Ioşia (; ) is an outlying quarter (or district) in Oradea, Romania. It is a mix of both high-rise housing blocks built in Communist times as well as low-density housing. The quarter is an exurban environment - that is, in between a rural area and a suburban environment. It is located in the city's far southwest, and, although there is good infrastructure in terms of education, shopping, and, to some extent, transportation, the quarter still has a significant number of unpaved roads and country-style houses. Ioşia is usually divided into three areas: Ioşia Nord, Calea Aradului and between those two, Old Ioşia.

Of the three areas of Ioşia, Ioşia Nord is the most developed, having 2 high schools, 1 kindergarten, 1 swimming pool, many supermarkets and a direct transportation line to the University of Oradea (being one of the two districts which have direct transportation to the University). It is also a beautiful place to take a walk, mainly because of the Crişul Repede river which separates Iosia Nord from the Rogerius district.

Calea Aradului, lying on the southern part of Oradea, is, as its name says, the way to Arad, another county in Romania. The Oradea Airport is located here, at the town exit.

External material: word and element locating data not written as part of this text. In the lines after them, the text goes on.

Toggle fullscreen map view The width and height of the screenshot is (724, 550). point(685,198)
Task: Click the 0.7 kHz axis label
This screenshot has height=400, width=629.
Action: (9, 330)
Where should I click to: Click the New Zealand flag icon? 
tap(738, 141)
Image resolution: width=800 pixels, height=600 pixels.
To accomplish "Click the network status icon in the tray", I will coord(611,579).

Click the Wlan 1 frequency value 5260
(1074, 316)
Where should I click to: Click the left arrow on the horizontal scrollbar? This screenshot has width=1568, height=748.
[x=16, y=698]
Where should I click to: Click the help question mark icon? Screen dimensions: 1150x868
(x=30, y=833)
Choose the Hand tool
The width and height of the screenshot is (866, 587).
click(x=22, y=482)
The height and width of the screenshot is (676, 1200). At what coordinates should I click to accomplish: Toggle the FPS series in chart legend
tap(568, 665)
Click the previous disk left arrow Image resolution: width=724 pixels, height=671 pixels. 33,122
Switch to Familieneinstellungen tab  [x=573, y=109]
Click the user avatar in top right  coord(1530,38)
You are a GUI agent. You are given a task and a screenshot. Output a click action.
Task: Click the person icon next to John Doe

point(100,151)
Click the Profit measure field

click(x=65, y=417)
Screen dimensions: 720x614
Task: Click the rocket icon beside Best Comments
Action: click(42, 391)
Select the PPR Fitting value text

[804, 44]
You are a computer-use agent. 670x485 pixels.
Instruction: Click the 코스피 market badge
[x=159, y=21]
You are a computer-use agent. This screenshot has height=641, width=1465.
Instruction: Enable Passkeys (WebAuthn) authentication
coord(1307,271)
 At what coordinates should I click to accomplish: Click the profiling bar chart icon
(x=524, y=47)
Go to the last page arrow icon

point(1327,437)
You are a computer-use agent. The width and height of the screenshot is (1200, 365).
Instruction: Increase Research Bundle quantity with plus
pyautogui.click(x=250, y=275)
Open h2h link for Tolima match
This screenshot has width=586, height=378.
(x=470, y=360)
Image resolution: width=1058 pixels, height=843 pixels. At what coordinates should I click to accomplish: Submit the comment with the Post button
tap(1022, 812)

Ioşia Veche (Old = Vechi in Romanian) is entirely composed of houses, being the only one of the three areas with some unpaved roads.

The quarter is one of the most beautiful in Oradea because it maintains a rustic, rural feel which still being relatively built-up and close to the city. For tourists, it provides insight into Romanian country life while still being in the city close to all the excellent facilities that Oradea is home to. In Oradea, there is a stereotype about people from Ioşia as being fairly uneducated in comparison to more inner-city urbanites, even though this is changing fast as real estate prices are increasing in the city centre and wealthy people are building large houses (villas) in Ioşia. This neighborhood, is used to belong to the actual Santandrei village, most of the elders living in the area of Ioşia are former Santandrei village residents.